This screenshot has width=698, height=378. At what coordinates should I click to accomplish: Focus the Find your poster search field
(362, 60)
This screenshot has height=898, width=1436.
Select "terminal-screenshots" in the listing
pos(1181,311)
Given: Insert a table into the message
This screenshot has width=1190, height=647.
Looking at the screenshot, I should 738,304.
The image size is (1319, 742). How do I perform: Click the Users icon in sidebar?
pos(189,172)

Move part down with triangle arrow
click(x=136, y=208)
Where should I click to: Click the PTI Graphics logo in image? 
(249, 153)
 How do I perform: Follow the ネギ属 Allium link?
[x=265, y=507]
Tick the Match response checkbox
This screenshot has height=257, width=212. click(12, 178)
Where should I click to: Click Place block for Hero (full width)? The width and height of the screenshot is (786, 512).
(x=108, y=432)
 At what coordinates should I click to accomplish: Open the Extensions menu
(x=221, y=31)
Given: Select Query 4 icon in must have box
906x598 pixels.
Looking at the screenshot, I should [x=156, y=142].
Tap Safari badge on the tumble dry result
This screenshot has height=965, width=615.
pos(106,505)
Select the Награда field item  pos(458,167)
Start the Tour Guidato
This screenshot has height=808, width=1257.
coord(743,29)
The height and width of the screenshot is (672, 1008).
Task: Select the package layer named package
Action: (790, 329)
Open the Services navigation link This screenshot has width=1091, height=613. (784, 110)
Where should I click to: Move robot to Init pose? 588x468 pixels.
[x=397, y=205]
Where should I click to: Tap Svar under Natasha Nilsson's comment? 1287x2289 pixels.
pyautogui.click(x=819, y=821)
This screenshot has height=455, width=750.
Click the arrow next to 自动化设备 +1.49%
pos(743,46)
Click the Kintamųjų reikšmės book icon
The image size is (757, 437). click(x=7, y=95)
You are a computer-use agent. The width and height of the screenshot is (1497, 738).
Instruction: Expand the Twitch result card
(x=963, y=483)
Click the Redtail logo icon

────────

WORK INSTRUCTIONS
Stop at the line containing "You are a computer-use". Please print exactly every line before it from the start of the records, plus that line itself, and nothing else.

TASK OUTPUT
This screenshot has width=698, height=378. At what coordinates should I click to accomplish: Focus the Find your poster search field
(362, 60)
This screenshot has height=898, width=1436.
Select "terminal-screenshots" in the listing
pos(1181,311)
Given: Insert a table into the message
This screenshot has width=1190, height=647.
Looking at the screenshot, I should 738,304.
The image size is (1319, 742). How do I perform: Click the Users icon in sidebar?
pos(189,172)

Move part down with triangle arrow
click(x=136, y=208)
Where should I click to: Click the PTI Graphics logo in image? 
(249, 153)
 How do I perform: Follow the ネギ属 Allium link?
[x=265, y=507]
Tick the Match response checkbox
This screenshot has height=257, width=212. click(12, 178)
Where should I click to: Click Place block for Hero (full width)? The width and height of the screenshot is (786, 512).
(x=108, y=432)
 At what coordinates should I click to accomplish: Open the Extensions menu
(x=221, y=31)
Given: Select Query 4 icon in must have box
906x598 pixels.
Looking at the screenshot, I should [x=156, y=142].
Tap Safari badge on the tumble dry result
This screenshot has height=965, width=615.
pos(106,505)
Select the Награда field item  pos(458,167)
Start the Tour Guidato
This screenshot has height=808, width=1257.
coord(743,29)
The height and width of the screenshot is (672, 1008).
Task: Select the package layer named package
Action: (790, 329)
Open the Services navigation link This screenshot has width=1091, height=613. (784, 110)
Where should I click to: Move robot to Init pose? 588x468 pixels.
[x=397, y=205]
Where should I click to: Tap Svar under Natasha Nilsson's comment? 1287x2289 pixels.
pyautogui.click(x=819, y=821)
This screenshot has height=455, width=750.
Click the arrow next to 自动化设备 +1.49%
pos(743,46)
Click the Kintamųjų reikšmės book icon
The image size is (757, 437). click(x=7, y=95)
You are a computer-use agent. The width and height of the screenshot is (1497, 738).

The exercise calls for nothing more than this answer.